DATOS DE LA TAREA =
◆ ◆ ◆

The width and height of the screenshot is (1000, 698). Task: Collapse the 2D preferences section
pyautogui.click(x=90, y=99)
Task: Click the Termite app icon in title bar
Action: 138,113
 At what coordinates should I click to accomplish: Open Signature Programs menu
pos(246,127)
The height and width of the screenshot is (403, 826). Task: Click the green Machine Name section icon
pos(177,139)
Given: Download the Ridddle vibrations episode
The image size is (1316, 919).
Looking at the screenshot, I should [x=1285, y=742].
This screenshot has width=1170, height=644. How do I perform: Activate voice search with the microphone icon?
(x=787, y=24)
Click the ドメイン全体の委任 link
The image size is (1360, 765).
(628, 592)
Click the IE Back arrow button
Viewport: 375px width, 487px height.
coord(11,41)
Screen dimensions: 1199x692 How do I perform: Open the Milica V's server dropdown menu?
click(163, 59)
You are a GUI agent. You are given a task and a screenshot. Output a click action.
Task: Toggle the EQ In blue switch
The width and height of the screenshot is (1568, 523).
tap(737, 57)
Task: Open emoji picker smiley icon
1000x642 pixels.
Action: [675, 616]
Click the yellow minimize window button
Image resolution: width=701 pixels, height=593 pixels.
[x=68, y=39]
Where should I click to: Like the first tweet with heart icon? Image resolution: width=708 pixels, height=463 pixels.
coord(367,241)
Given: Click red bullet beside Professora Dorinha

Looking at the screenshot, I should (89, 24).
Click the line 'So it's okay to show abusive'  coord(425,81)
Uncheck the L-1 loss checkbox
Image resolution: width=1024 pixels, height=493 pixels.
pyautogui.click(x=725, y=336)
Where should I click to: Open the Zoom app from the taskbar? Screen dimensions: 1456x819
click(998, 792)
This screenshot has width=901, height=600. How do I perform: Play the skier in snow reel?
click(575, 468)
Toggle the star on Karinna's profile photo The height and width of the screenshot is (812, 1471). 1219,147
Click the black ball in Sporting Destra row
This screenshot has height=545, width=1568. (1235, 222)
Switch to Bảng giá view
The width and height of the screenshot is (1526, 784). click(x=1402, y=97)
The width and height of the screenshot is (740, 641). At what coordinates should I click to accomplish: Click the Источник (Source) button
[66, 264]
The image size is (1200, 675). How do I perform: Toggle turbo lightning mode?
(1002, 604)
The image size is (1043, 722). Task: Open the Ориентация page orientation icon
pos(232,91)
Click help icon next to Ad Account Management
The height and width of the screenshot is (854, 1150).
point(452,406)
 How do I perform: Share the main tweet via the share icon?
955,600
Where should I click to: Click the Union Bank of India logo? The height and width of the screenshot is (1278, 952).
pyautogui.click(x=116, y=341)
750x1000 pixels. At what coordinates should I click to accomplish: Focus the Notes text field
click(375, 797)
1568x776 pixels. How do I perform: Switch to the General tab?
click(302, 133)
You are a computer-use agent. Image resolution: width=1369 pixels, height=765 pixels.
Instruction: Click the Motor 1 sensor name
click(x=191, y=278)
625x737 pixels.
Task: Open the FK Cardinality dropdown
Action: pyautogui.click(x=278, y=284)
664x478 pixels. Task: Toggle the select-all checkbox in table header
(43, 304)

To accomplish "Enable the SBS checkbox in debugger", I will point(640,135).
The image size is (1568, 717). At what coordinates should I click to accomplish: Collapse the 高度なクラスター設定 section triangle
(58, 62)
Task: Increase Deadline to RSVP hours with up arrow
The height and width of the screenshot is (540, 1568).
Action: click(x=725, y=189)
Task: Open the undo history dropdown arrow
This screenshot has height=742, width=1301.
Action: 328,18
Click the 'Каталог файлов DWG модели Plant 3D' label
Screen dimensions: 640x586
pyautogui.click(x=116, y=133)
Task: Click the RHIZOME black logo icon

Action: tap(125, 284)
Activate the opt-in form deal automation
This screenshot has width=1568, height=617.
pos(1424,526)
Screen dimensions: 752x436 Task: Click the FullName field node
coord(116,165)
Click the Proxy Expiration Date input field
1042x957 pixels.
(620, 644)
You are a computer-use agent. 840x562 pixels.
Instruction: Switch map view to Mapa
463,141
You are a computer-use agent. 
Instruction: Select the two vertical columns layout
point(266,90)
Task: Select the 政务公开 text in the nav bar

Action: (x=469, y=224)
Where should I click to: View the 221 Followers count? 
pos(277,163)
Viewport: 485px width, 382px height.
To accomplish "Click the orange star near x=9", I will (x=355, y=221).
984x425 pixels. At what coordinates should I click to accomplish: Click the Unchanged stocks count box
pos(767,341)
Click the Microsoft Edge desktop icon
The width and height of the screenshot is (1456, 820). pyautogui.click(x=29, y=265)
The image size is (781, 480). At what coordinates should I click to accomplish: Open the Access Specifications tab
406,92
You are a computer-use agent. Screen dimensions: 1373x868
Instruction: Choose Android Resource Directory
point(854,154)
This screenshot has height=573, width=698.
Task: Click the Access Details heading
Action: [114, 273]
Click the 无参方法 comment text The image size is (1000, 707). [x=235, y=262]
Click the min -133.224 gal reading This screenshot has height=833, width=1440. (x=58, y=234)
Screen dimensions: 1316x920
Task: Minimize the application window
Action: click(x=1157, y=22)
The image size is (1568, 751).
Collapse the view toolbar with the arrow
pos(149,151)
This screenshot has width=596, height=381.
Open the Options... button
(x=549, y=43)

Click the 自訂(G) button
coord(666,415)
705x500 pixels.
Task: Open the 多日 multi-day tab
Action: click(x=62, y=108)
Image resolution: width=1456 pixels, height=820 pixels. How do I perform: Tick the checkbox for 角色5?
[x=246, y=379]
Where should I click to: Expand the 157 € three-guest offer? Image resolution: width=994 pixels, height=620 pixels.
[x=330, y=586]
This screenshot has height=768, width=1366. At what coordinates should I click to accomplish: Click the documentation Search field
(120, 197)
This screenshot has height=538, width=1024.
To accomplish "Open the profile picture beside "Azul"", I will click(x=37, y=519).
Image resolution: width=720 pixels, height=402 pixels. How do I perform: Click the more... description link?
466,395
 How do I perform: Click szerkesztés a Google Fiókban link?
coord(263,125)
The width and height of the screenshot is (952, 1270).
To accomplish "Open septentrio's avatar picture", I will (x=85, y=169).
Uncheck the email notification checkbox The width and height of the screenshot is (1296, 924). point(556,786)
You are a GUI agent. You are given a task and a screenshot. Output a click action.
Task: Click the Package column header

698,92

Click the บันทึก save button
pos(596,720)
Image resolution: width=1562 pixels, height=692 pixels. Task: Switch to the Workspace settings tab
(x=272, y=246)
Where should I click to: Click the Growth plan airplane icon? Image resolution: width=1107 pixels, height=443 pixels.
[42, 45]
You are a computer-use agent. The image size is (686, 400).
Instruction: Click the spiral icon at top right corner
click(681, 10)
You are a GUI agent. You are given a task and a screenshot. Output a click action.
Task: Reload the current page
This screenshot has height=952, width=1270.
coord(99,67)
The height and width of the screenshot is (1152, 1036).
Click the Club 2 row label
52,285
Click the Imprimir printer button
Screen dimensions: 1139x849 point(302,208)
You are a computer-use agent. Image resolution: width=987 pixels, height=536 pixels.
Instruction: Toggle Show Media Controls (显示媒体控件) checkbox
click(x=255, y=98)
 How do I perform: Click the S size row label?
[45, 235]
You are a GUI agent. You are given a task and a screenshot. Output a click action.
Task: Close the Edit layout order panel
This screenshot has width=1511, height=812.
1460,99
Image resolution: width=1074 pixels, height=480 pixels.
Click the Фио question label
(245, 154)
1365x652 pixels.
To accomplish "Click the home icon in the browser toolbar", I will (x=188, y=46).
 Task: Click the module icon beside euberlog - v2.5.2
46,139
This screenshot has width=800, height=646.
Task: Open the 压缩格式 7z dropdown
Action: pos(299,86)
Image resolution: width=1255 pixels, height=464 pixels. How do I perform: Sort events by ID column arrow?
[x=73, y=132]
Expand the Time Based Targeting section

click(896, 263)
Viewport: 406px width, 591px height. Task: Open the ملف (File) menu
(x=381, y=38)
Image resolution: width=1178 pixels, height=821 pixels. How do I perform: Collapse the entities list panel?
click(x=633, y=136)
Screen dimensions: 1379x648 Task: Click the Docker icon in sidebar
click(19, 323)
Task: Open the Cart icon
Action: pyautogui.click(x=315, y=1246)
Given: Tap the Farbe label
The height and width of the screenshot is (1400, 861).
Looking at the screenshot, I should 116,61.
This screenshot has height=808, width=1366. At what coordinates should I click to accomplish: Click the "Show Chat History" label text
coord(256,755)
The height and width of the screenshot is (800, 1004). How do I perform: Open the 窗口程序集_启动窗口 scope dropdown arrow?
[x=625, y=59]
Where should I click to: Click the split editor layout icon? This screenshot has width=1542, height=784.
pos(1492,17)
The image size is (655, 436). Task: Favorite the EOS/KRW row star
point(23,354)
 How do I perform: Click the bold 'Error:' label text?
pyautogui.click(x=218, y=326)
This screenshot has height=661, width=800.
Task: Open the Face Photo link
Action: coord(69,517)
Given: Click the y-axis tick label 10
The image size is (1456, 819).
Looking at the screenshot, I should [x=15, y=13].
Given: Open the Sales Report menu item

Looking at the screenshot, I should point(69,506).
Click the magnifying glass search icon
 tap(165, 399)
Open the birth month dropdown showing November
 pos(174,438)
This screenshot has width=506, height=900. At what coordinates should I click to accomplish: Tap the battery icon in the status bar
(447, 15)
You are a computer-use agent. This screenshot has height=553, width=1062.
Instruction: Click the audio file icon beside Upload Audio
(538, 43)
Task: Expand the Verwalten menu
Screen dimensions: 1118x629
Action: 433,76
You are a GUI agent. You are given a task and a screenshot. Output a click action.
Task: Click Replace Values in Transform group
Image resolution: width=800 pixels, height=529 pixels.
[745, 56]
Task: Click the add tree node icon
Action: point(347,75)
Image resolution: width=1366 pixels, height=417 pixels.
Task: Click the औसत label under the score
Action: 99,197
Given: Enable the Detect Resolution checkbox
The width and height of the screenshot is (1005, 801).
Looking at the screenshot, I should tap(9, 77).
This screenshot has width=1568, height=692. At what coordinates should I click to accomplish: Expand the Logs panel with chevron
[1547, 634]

◆ ◆ ◆

OBJETIVO = Cuenta las líneas de los ítems en las que aparece la palabra "logo". Da solo el número.

RESPUESTA COMPLETA = 2